Preissteigerungen dämpfen. Wir lassen die Berliner nicht im Stich.

Die steigende Inflation ist im Moment die soziale Frage. Am stärksten betroffen ist die einfache Mittelschicht, Angestellte, Arbeiter, aber auch Rentner, Studenten oder Alleinerziehende. Die steigenden Preise für Strom und Heizung sowie die verteuerten Lebensmittel- und Benzinpreise bringen sie an den Rand der Belastung.

Eine Energiepreisbremse ist das Gebot der Stunde – aus sozialen Gründen und um den Erhalt der Wettbewerbsfähigkeit sicherzustellen

Der Fraktionsvorsitzende der CDU Berlin, Kai Wegner, hat deshalb frühzeitig eine sogenannte Energiepreisbremse gefordert. Er findet, dass der Staat zuallererst an den Kosten ansetzen muss, die er selbst verursacht. Sein Vorschlag ist, die Mehrwertsteuer für Energie und Kraftstoffe zeitweilig zu ermäßigen, eine Halbierung der Energiesteuer vorzunehmen oder die Stromsteuer auf das europäische Mindestmaß abzusenken. Dies ließe sich auch ordnungspolitisch begründen, denn Subventionen dämpfen die Preise nicht und somit auch nicht die Inflation.

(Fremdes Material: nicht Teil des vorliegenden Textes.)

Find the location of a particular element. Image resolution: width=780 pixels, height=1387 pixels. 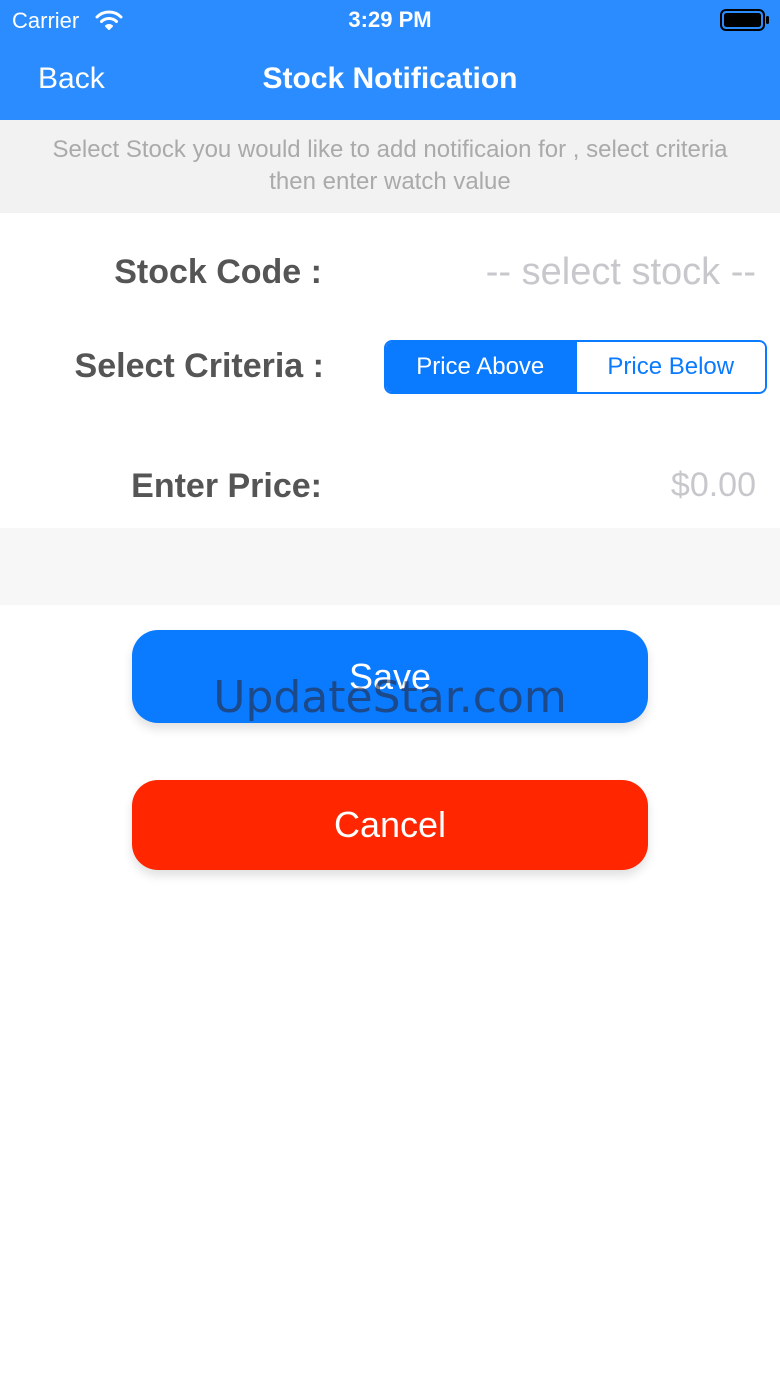

header: Carrier 3:29 PM Back Stock Notification is located at coordinates (390, 60).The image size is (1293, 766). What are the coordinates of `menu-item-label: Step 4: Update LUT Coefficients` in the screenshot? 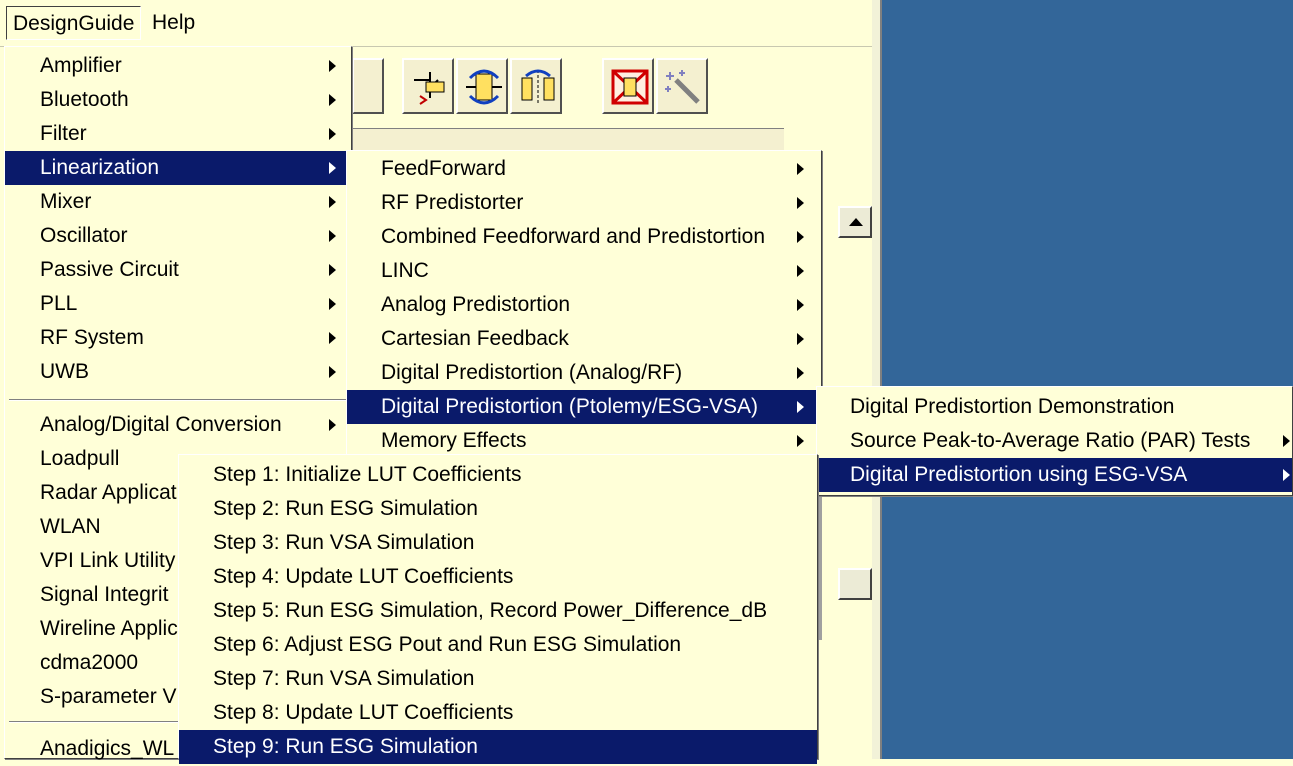 It's located at (364, 576).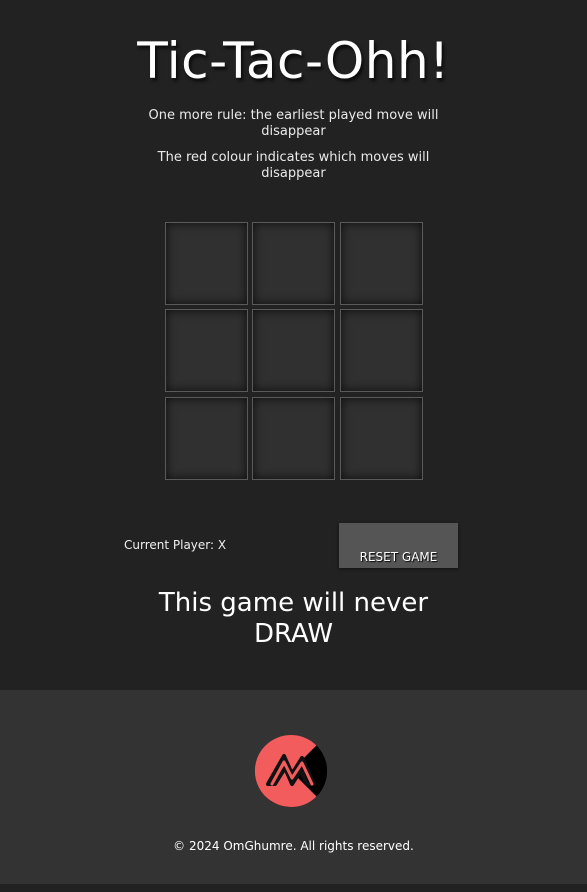 Image resolution: width=587 pixels, height=892 pixels. Describe the element at coordinates (176, 545) in the screenshot. I see `current-player-status: Current Player: X` at that location.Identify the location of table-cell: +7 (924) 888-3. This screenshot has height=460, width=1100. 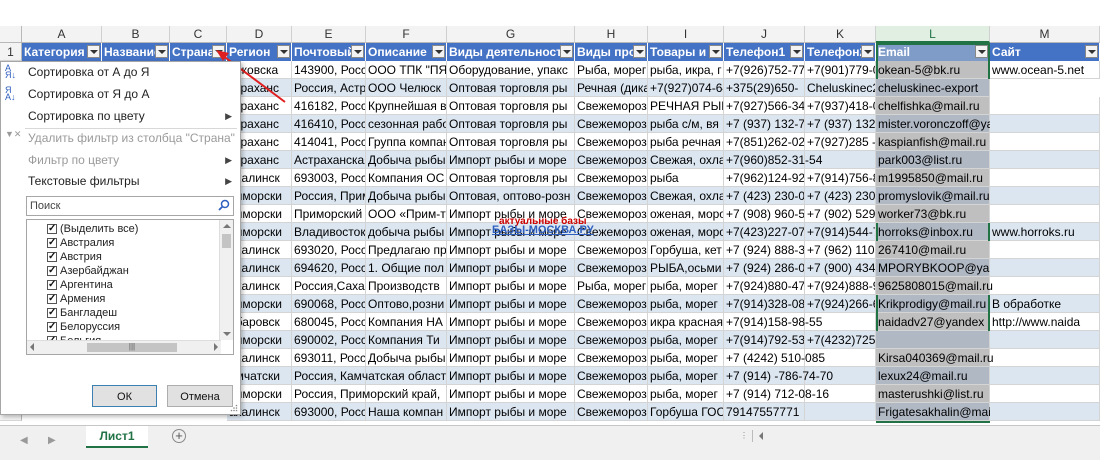
(764, 250).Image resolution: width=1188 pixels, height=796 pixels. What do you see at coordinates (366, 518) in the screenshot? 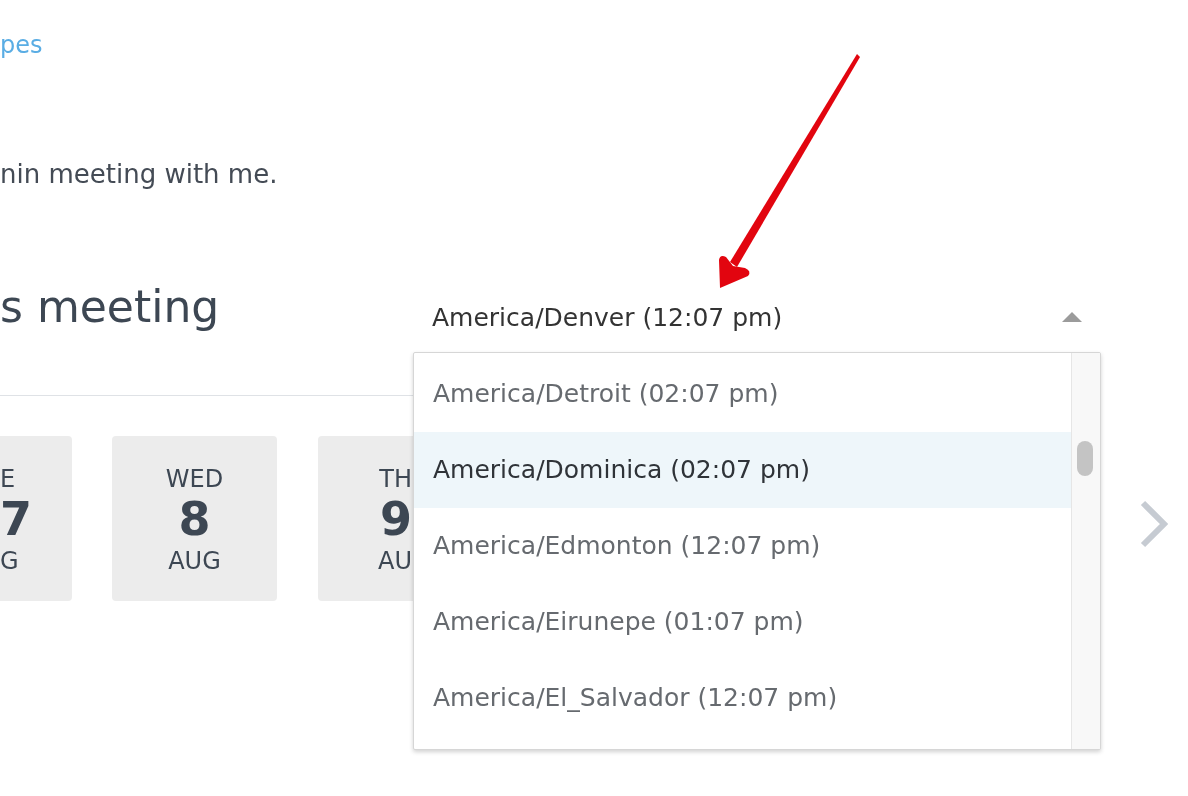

Die Zahl der Menschen, die sich eine Tankfüllung oder ein warmes Wohnzimmer nicht mehr leisten können, steigt. Hier muss Abhilfe geschaffen werden. Kai Wegner

Energiepreispauschale auch für Studenten sowie Rentner und Ruheständler

Stattdessen hat die SPD-geführte Bundesregierung erst nach langem Zögern mit einer einkommensunabhängigen „Energiepreispauschale“ auf die verteuerte Lebenssituation der Menschen reagiert. Das Ungeheuerliche ist, dass Studenten und Rentner leer ausgehen. Dabei sind sie von den Preissteigerungen betroffen, wie alle anderen auch. Wir als CDU-Fraktion haben daher gefordert, dass sich das Land Berlin im Bundesrat der Initiative von NRW anschließt, die fordert die Energiepreispauschale auch an Studenten, Rentner und Ruheständler zu zahlen.

 

Härtefallfonds für Heiz- und Stromkosten einführen

Um den steigenden Heizkosten entgegenzuwirken, darf es nicht nur bei den geplanten Heizkostenzuschüssen der Bundesregierung bleiben. Der rot-grün-rote Senat ist aufgefordert, ebenfalls eigene Bemühungen zu unternehmen. Wir haben daher vorgeschlagen, einen Härtefallfonds für Menschen mit kleinen und mittleren Einkommen für Heiz- und Stromkosten einzuführen. Im Falle drohender finanzieller Überforderung könnte dieser in Anspruch genommen werden, wenn das Haushaltsnettoeinkommen die Hälfte des Berliner Durchschnittseinkommens unterschreitet.

 

 

Ob an der Supermarktkasse, der Tankstelle oder bei der Heizkostenabrechnung, die gestiegenen Preise sind derzeit überall spürbar. Wir werden die Menschen mit ihren Sorgen und Nöten nicht alleine lassen, sondern Antworten vom Senat einfordern, denn Tatenlosigkeit hilft den Menschen Berlins nicht.